In a new letter written to House Speaker Kevin McCarthy, Treasury Secretary Janet Yellen warned that if Congress and the president do not reach a debt limit increase, the U.S. government will run out of money to pay debts by June 1.
President Biden has negotiated with McCarthy for the last several weeks, and while both have sounded hopeful the two sides could reach a deal, they remain at an impasse.
The House passed a debt limit increase in April that also includes a package of spending cuts for which Biden, Democratic House Minority Leader Hakeem Jeffries and Democratic Senate Majority Leader Chuck Schumer have all rejected. However, the Senate has yet to pass any companion bill and the clock continues to tick away.

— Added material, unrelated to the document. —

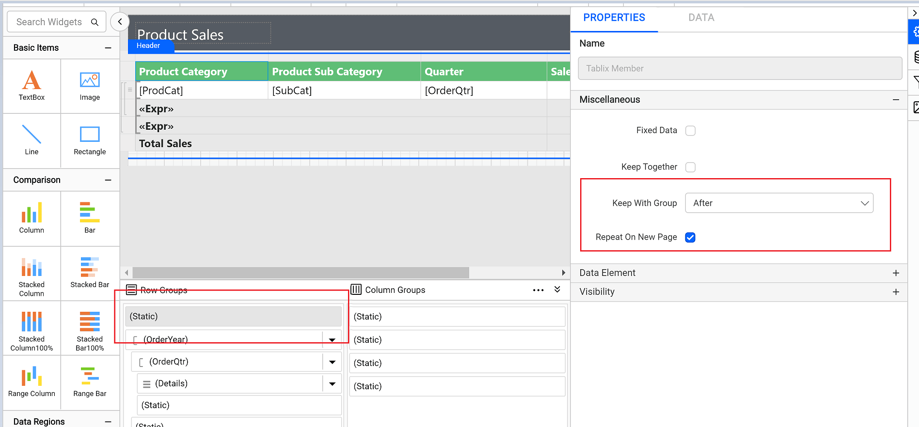The image size is (919, 427).
Task: Enable the Fixed Data checkbox
Action: pyautogui.click(x=690, y=131)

Biden and McCarthy met again today at the White House at 5:30 p.m. to continue negotiations. Early on Monday, McCarthy told Fox Digital he would cancel the House of Representative’s planned recess next week if a deal isn’t reached.
WHAT IS THE DEBT CEILING, AND WHAT DOES IT MEAN FOR YOU?
“Oh, yeah. We’re gonna stay and do our job,” McCarthy said. You know, the difference here is, when Republicans took over, we no longer have this proxy voting. I believe it’s more productive.” He added, “If the voters vote for you, and lend the voice to you, you should be here to provide that voice. Whether you’re with me or against me, I think the voices need to be here. That’s what the American people want.”
YELLEN SAYS ODDS OF US PAYING ALL ITS BILLS BY JUNE 15 IS ‘QUITE LOW’ AS DEBT CEILING DEADLINE LOOMS
While traveling to Japan, Biden floated the idea he had the authority under the 14th amendment to raise the debt ceiling himself, an idea he rejected several weeks ago. If Biden made such a move, it would likely trigger a constitutional crisis and the president said he’d likely not do it, primarily because there is not enough time for the case to work its way through the courts before the deadline.
In the letter, Yellen warned that waiting until the last minute would have consequences.
“We have learned from past debt limit impasses that waiting until the last minute to suspend or increase the debt limit can cause serious harm to business and consumer confidence, raise short-term borrowing costs for taxpayers, and negatively impact the credit rating of the United States.”